I’d been hoping for two, and ready to go for one. The ease of which Dave trumped these figures made me realize these guys putting out loans must’ve been making money grubby hand over grubbier fist.
“Sure,” I croaked.
“By the way,” Dave looked up from his copy of Vanity Fair. “When are you going to become a loan officer?”
It was, in a sense, like when someone you’ve been seeing asks when you two are going to take it to
the next level in your relationship.
Horrified, I mumbled what I usually mumble under these circumstances. “I’m happy where we are right now.”
Dave nodded, and then a strange look overtook him. It was the first time I’d seen him look confused. “We?” he said.
I smiled, a little proud at causing a man who seemed to have the world in the palm of his closing palm appear so befuddled. “No intention,” I smiled. “Just an old habit. You know how when women want you to make a further commitment…”
He laughed and drawled, “Do I ever.”
His wife, Marina, was one of the loan officers at Mortgage Capitol. She was of Eastern European descent and spoke with a thick accent that managed to be both stern and playful; kind of what you might expect if you called a phone sex line in hopes of talking to a dominatrix who would admonish you for being a bad greedy capitalist as she panted heavily into the phone. It was a standing order that all loans over a million dollars be transferred solely to Marina. Marina regarded all of us employees with a snide tolerance, as though we were puppies she would never deem to purchase. She would usually breeze into the office around eleven in the morning, collect messages we took for her (nothing like trying to explain to people looking for seven figure loans that their loan officer isn’t in yet because she doesn’t have to be as she’s the company owner’s wife, which of course we’d been commanded never to reveal), and be gone by two in the afternoon after maybe or maybe not returning calls, according to her mood. I often wondered if Dave had found her on a phone sex line, for though she had a marvelous voice she seemed to possess very little acumen for mathematics. Customers constantly complained about her lack of follow through when it came to getting back with just how much interest they would be paying on a loan. One customer called her “a dimwitted idiot who never returns calls,” before adding, “but with that voice she could probably talk a Jew into walking into a gas chamber.”

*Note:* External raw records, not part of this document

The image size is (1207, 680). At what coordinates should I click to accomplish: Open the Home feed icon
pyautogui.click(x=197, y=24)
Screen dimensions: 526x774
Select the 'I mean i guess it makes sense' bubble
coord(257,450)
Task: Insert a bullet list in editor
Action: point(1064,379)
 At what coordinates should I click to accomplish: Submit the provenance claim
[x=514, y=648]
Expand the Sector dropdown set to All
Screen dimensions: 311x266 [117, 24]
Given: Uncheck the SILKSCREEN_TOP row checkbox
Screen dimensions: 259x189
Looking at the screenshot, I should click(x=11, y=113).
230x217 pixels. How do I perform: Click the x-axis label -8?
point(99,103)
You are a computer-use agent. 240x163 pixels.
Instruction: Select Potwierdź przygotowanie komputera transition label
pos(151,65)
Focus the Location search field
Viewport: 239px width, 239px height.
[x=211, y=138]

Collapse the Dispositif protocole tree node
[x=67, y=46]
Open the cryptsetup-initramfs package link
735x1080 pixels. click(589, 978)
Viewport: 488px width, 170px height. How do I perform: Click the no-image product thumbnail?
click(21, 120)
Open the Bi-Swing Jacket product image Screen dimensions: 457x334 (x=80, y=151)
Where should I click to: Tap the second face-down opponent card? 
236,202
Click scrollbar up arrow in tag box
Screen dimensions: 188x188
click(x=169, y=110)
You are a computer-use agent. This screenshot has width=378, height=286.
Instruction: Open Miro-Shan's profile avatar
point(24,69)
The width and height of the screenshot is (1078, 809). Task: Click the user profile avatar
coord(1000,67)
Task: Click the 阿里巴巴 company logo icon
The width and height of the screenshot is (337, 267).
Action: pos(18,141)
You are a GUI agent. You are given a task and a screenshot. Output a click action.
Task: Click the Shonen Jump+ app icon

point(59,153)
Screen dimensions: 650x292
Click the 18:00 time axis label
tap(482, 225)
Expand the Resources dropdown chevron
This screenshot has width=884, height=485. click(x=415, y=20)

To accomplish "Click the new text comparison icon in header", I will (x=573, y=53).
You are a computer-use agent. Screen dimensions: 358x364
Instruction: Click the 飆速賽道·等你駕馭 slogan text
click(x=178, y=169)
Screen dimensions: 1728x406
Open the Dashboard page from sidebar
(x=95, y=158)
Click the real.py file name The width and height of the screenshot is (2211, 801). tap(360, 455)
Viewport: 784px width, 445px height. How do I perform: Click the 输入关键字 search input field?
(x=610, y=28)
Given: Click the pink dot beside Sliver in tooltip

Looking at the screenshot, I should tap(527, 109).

Marina had obviously screwed her way into a good thing. But then I was making twenty-two dollars an hour just for answering phones and placing people on hold. So it wasn’t like I could judge her, especially since I was feverishly pumping my way up the ranks myself. My voyage started with Carolina, who worked as something called an “office runner.” Her main task seemed to be getting coffee for our Chief Marketing Agent and then spending an inordinate amount of time in his office with the door closed. She was from the San Fernando Valley and was only the second woman I’d ever met who lived up to the stereotype of a “valley girl.” She employed euphemisms such as like and whatever, and was under the impression that you know was a definition of some sort. Our first intimate engagement took place when Carolina cornered me in the office supply area where I’d come to enjoy a ten minute Vodkarade break. “What are you doing in here?” she asked, snatching the bottle from my hand.